Among females, satisfaction score positively correlated with consultation time. The more time given to females, the more satisfaction. Psychological problems and stressors tend to be higher among females and the presence of emotional stressors is associated with less satisfaction as mentioned by Jane Odgen [14]. Elaborating on psychological stressors takes more time but leads to better satisfaction especially among females. In our study, the rate of psychological problems were expected to be higher than what was found. Although (10%) of females reported being diagnosed with depression, and (43%) reported having stressors in their life within the last 6 months, they didn't show an association with patient satisfaction. This could be explained by the small sample of patients reporting having depression, as people in our country tend to be conservative with some cultural barriers. In addition, this could explain the overall lesser female satisfaction score. Another explanation is the poor communication skills rather than the time of consultation per se. Doctor-patient communication can affect rate of satisfaction [3] and the best way to assess this is by, videotaping the consultation. This was difficult to conduct, as it is culturally not accepted by Saudi females.
Another positive correlate for female satisfaction in this study is the age. The more advanced the age, the more is the satisfaction which is in accordance with the findings of most previous studies [3, 4].

Other sociodemographic factors such as (level of education, occupation or residency) didn't show any correlation with patients' satisfaction although previous studies showed less satisfaction with lower educational level or being unemployed [4, 6]. Doctor related factors such as gender, nationality or professional status also did not show any correlation. C. Carolyn stated that physicians can promote higher satisfaction by the way they interact with their patients [3] and with perceived empathy from the doctors [16]. Satisfaction is not simply a product of patient demographics and physician skills, it is also affected by the way in which care is provided [3]. It is a complicated construct involving an array of factors including physician's knowledge, clinical and communication skills, accessibility, convenience and location of surrounding areas and continuity of care.

CONCLUSION

Female satisfaction is positively correlated with consultation time, with consideration to give more time to them, focusing on psychological problems, which needs better doctor-patient communication skills. On the other hand, males' satisfaction didn't show significant correlation with consultation time and other aspects of satisfaction other than consultation itself should be analyzed such as health care system and services (waiting area setting, nurses, pharmacy, and building).

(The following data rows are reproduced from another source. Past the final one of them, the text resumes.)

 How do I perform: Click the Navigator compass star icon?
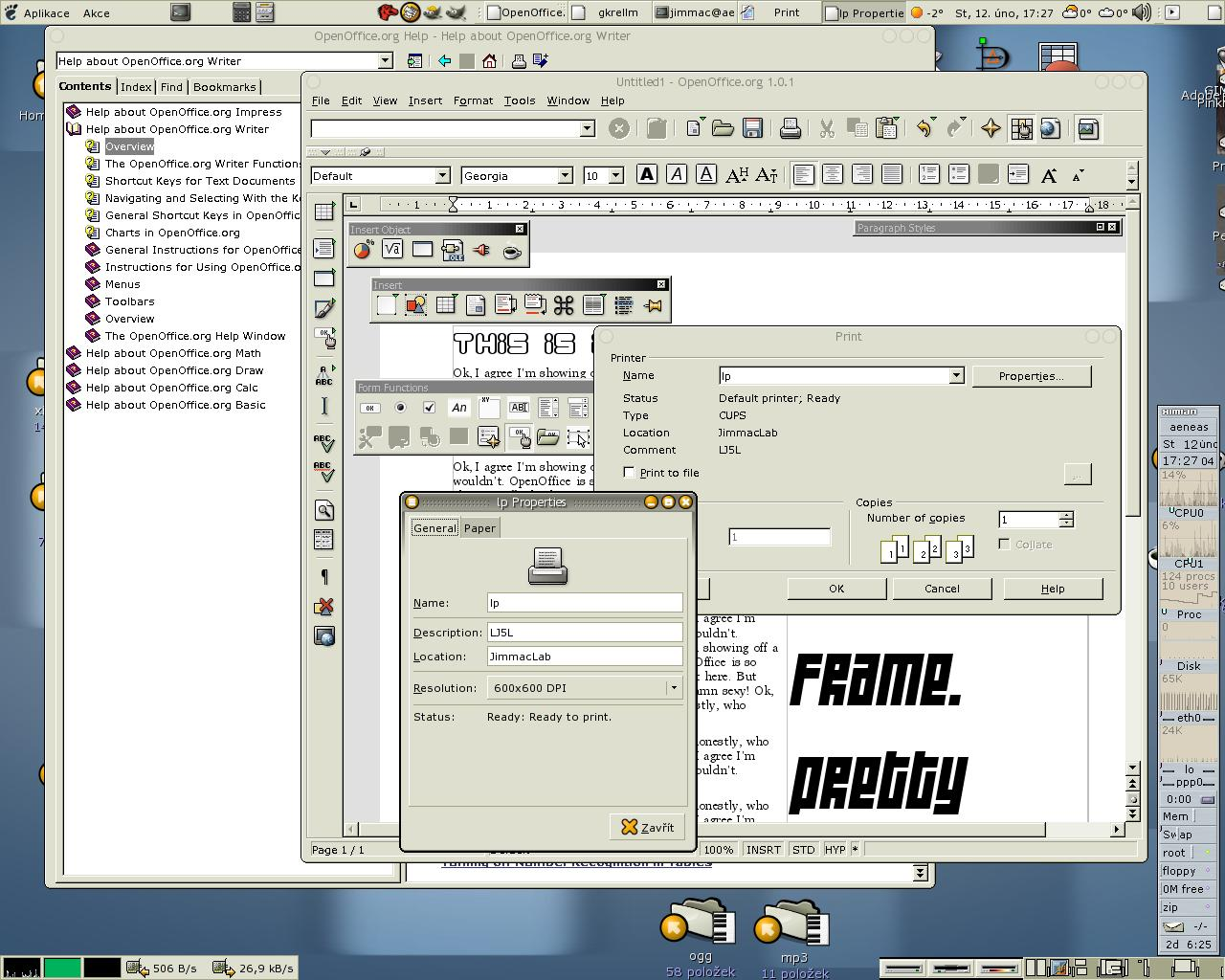[x=991, y=128]
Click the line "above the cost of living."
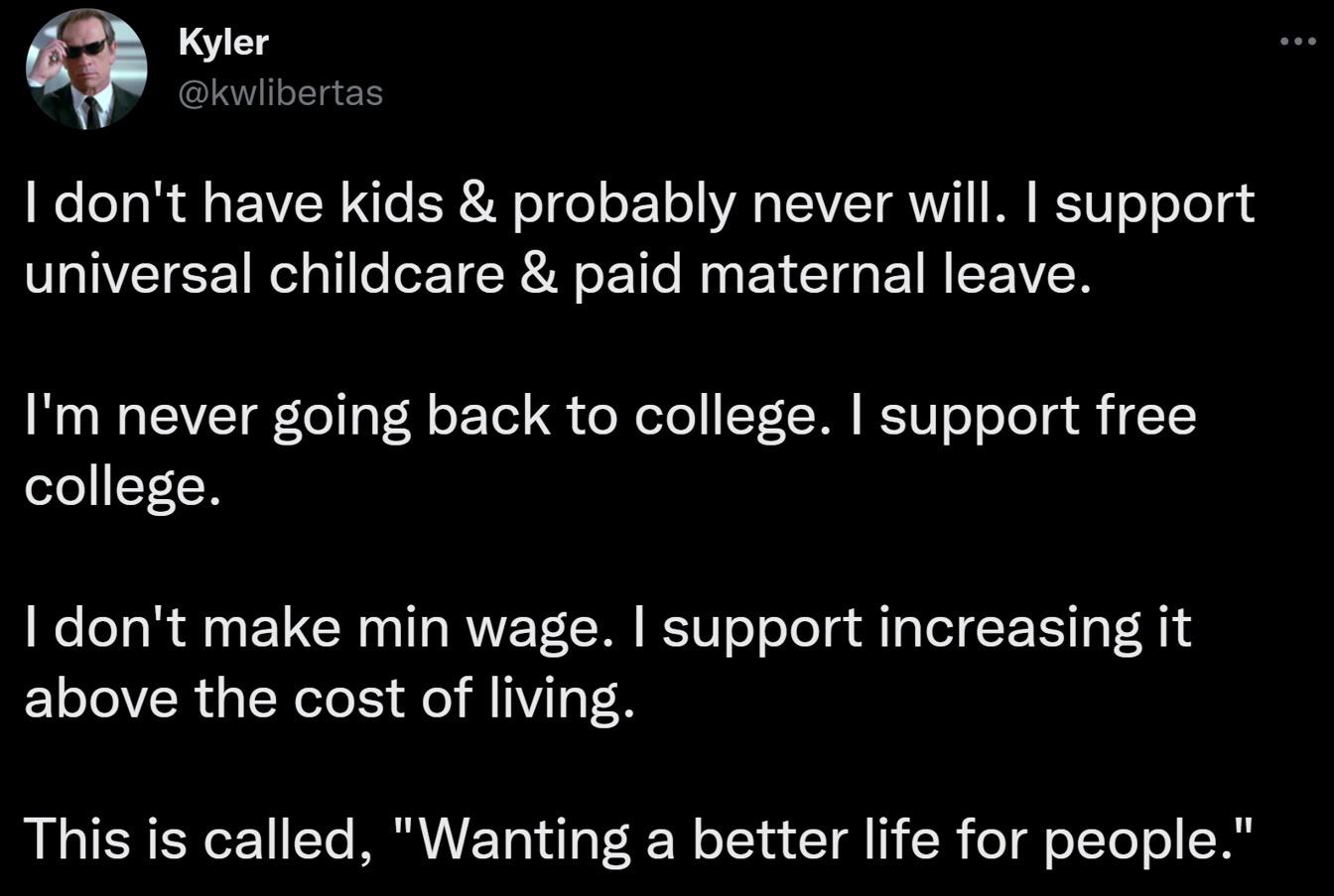The width and height of the screenshot is (1334, 896). click(329, 699)
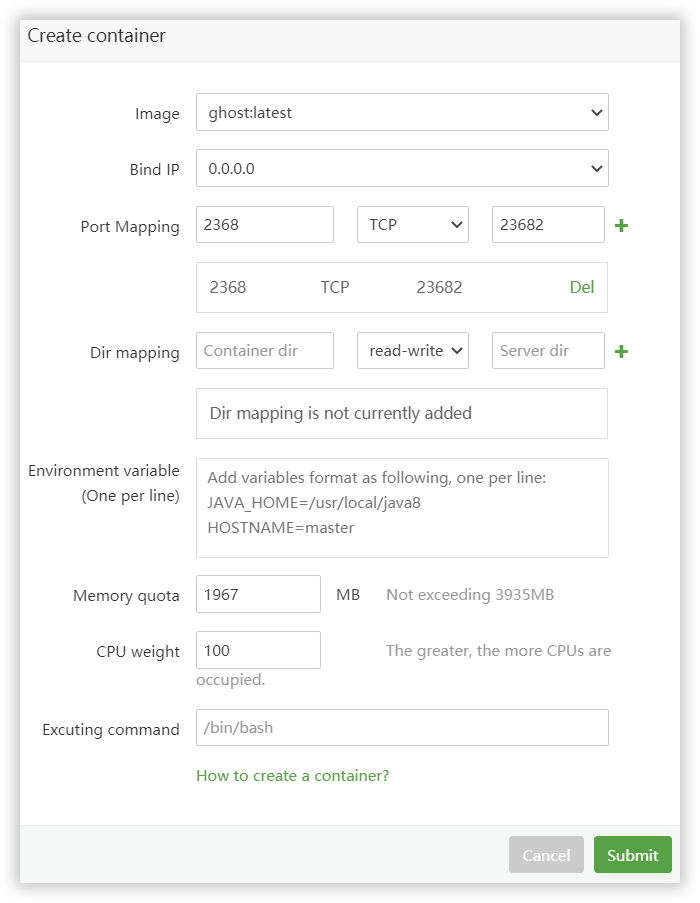Delete the 2368 TCP port mapping
Screen dimensions: 700x903
coord(581,287)
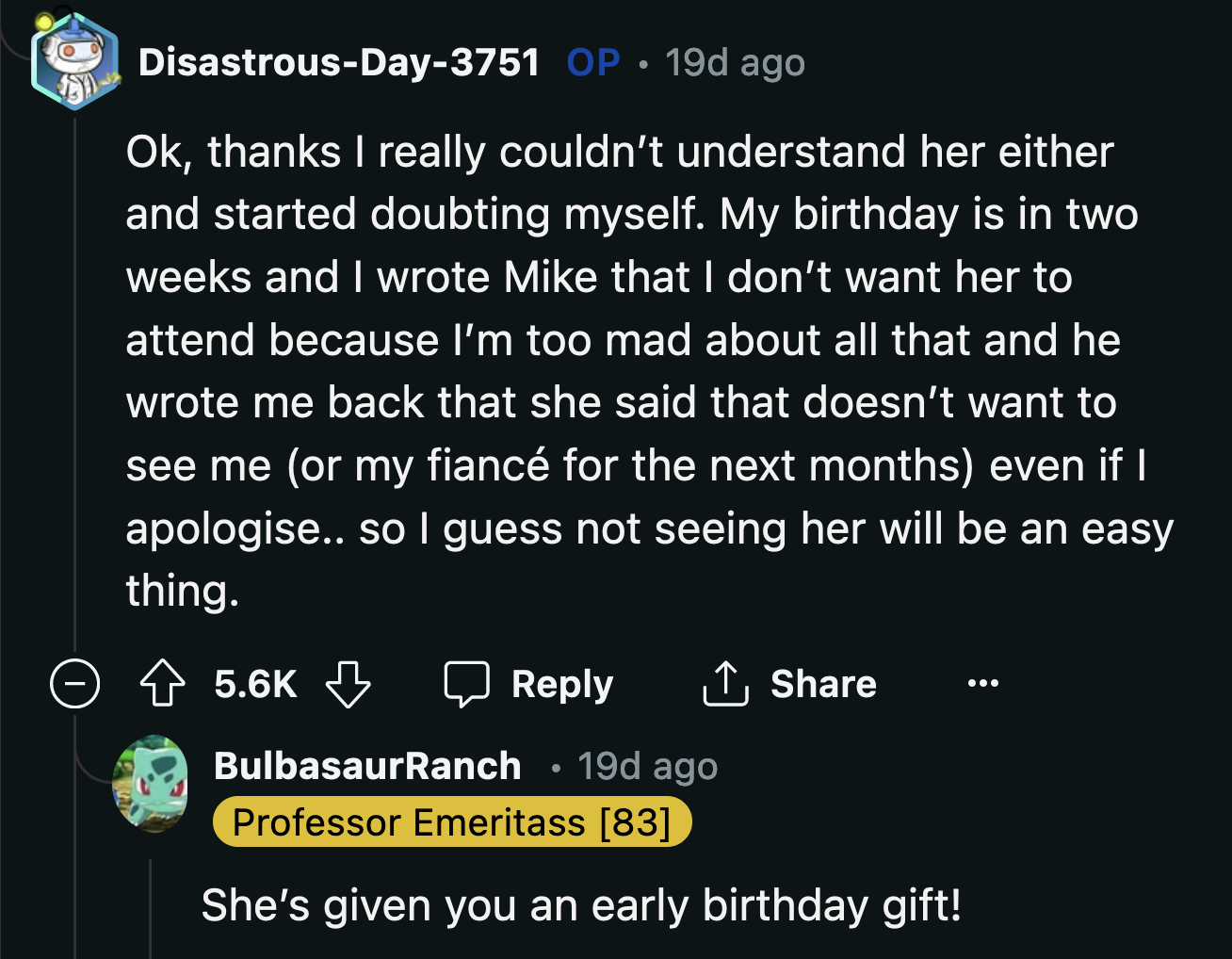1232x959 pixels.
Task: Open BulbasaurRanch's user profile
Action: (367, 766)
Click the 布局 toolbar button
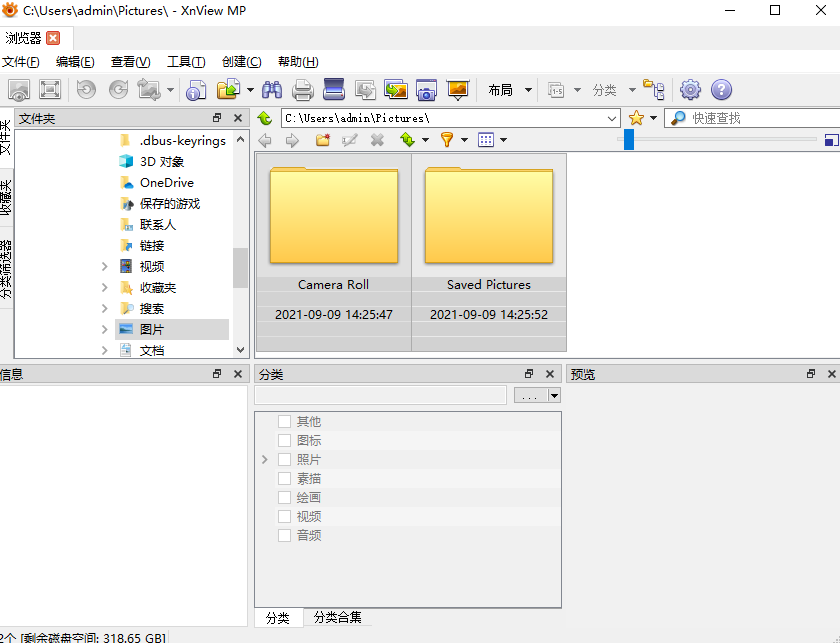The image size is (840, 643). click(x=505, y=89)
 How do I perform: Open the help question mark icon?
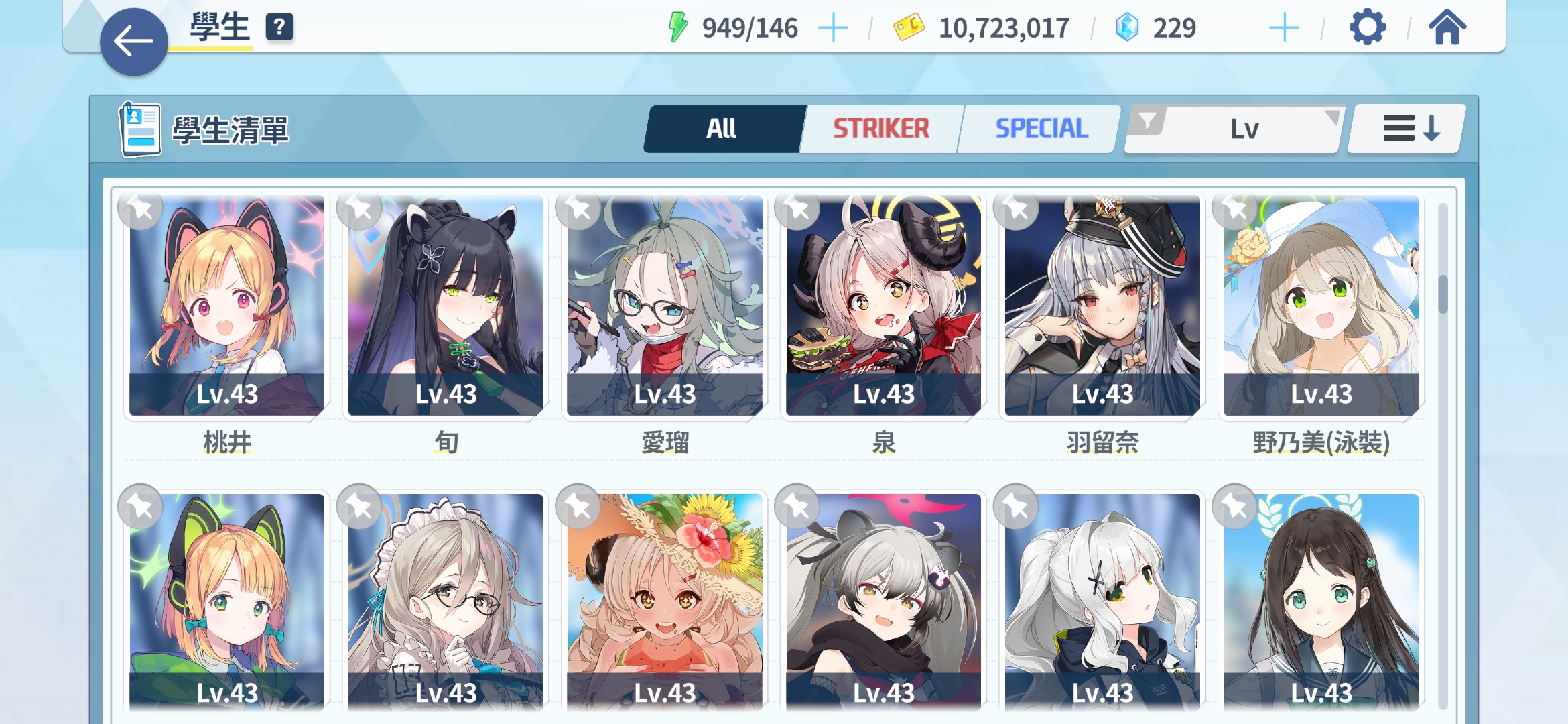[x=279, y=27]
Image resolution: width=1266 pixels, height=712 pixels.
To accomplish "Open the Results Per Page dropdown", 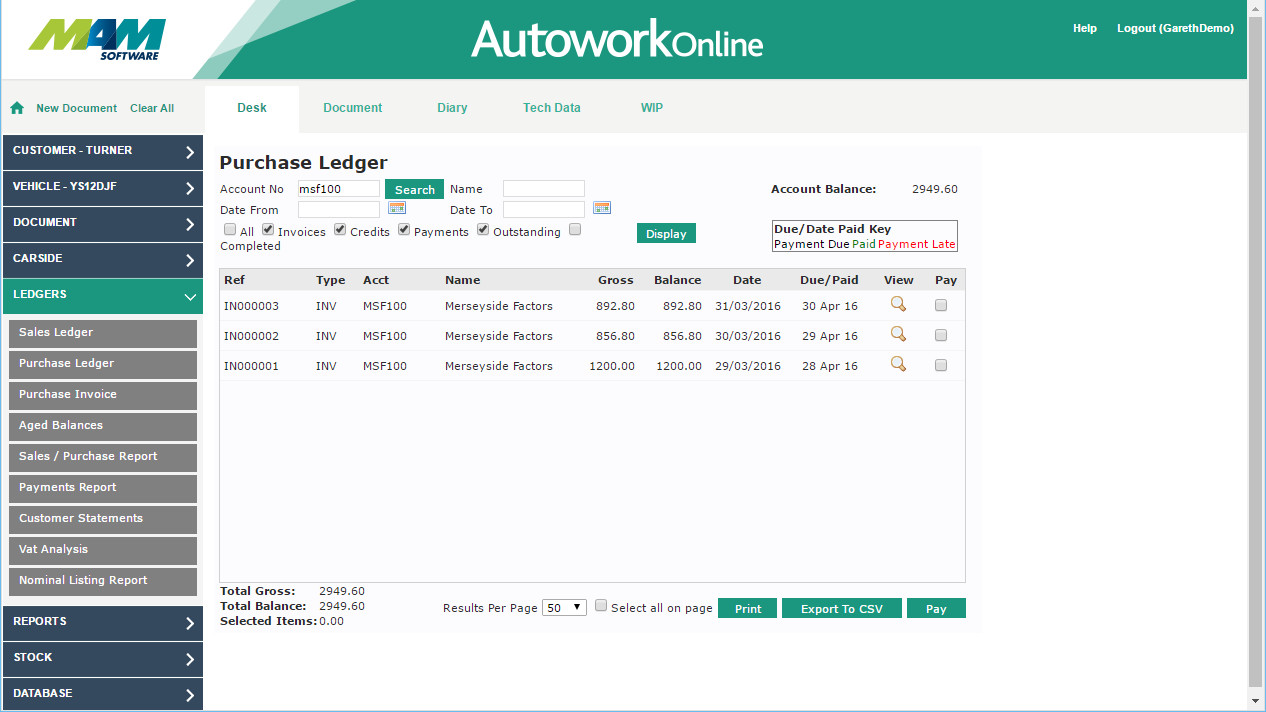I will (x=564, y=608).
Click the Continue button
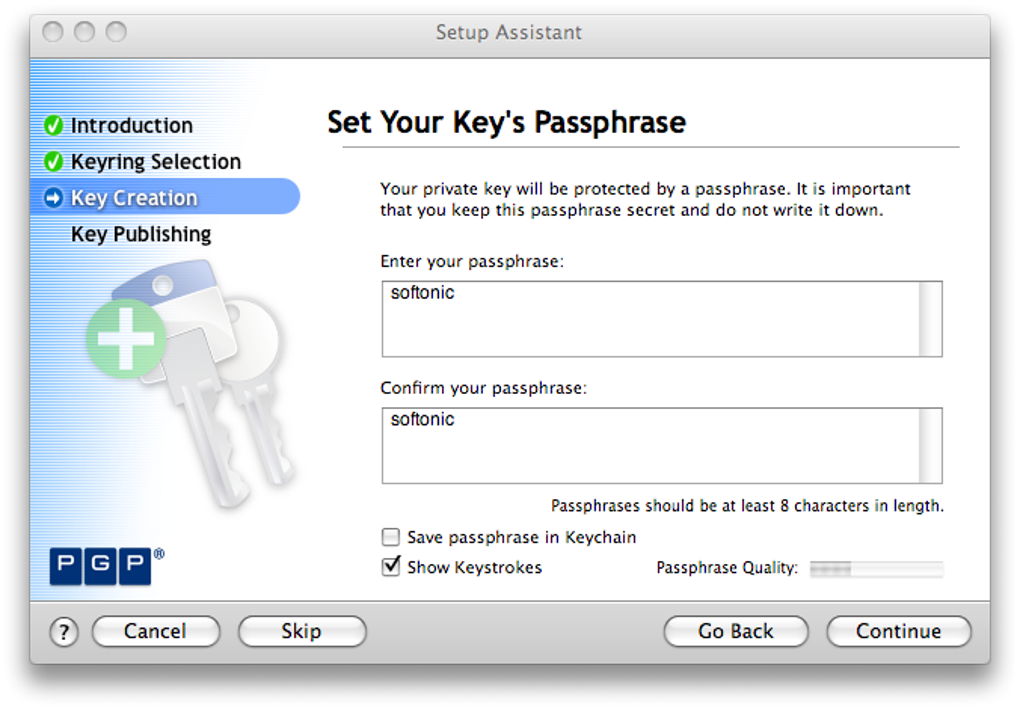Image resolution: width=1020 pixels, height=709 pixels. click(899, 631)
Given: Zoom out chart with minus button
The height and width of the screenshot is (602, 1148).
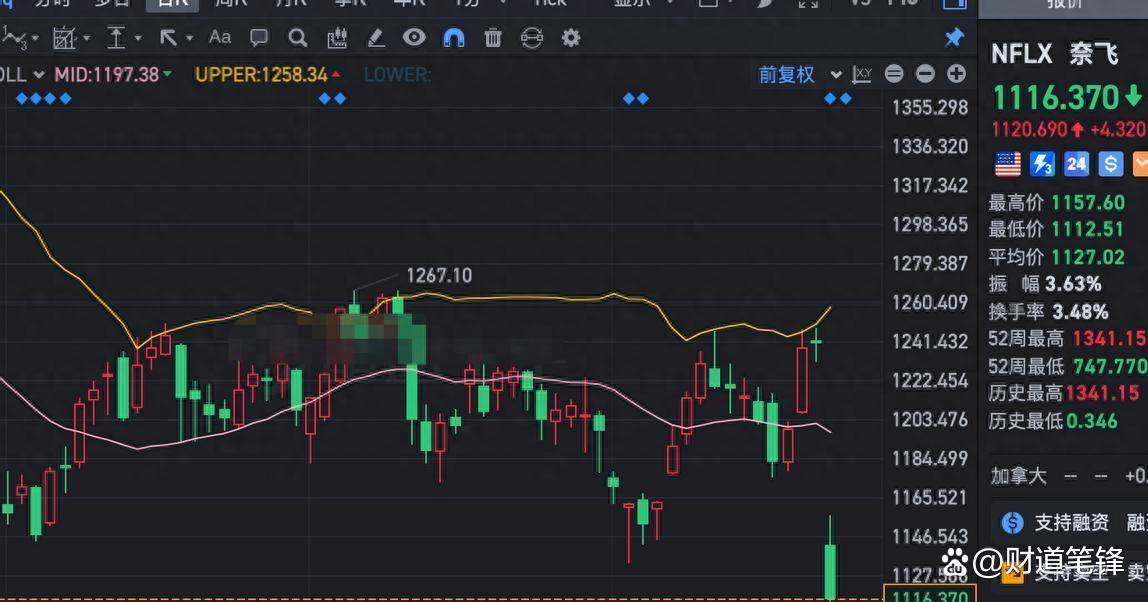Looking at the screenshot, I should point(925,74).
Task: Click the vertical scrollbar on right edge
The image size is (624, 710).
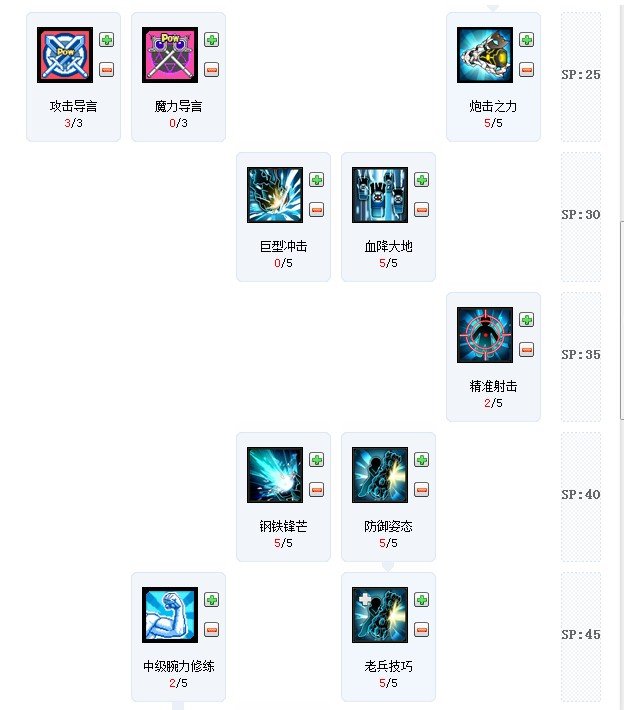Action: tap(622, 321)
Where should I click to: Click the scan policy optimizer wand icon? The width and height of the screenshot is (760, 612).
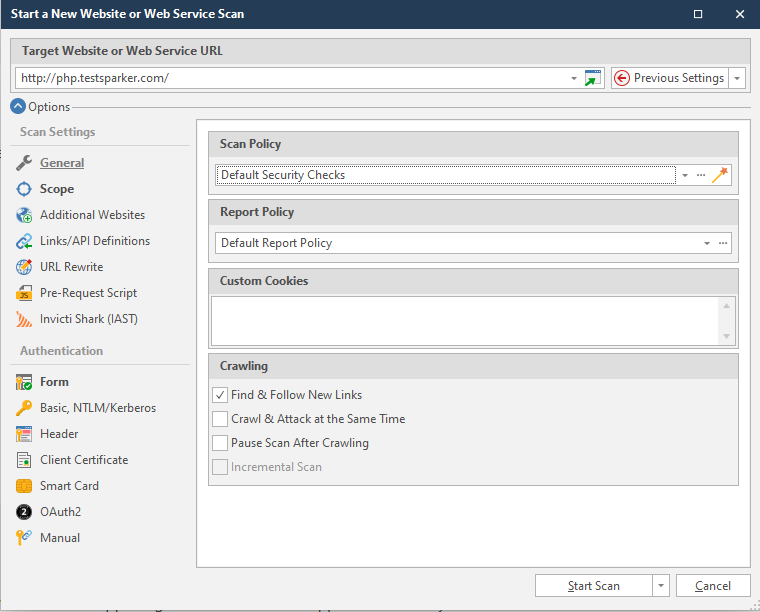720,175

The study highlights the need to increase the consultation time among females for better satisfaction as well as the need to focus on psychological problems especially among females with good training in communication skills. It emphasizes the need for continuous studies for evaluation of patients' satisfaction with the consultation.

Conducting studies for evaluation of patients' satisfaction with other aspects such as health care services is suggested, since they play a major role in overall patients' satisfaction.
This study had some limitation in the form of study sample population. Although it was done in a large primary care clinic in Riyadh, it is better if we involve other primary health care centers in Riyadh to make the generalization more accurate. And for better assessment of the consultation and its quality, videotaping should be used but, because of our cultural barriers it will be difficult to apply with a high rate of refusal especially among females.

ACKNOWLEDGEMENT

I am deeply indebted to Dr. Al-Johara Al-Quiaz (associate professor and consultant family medicine as well as chair of princess Nora bint Abdullah for women's health) and Dr.Ambreen Kazi Kamran, who helped, stimulated suggestions and encouraged me in all the time of research work. Apart from the subject of my research, I learnt a lot from them, which I am sure will be useful in different stages of my life.

I'm also thankful for health care providers and colleagues, who helped in questionnaire translation, data collection and data entry.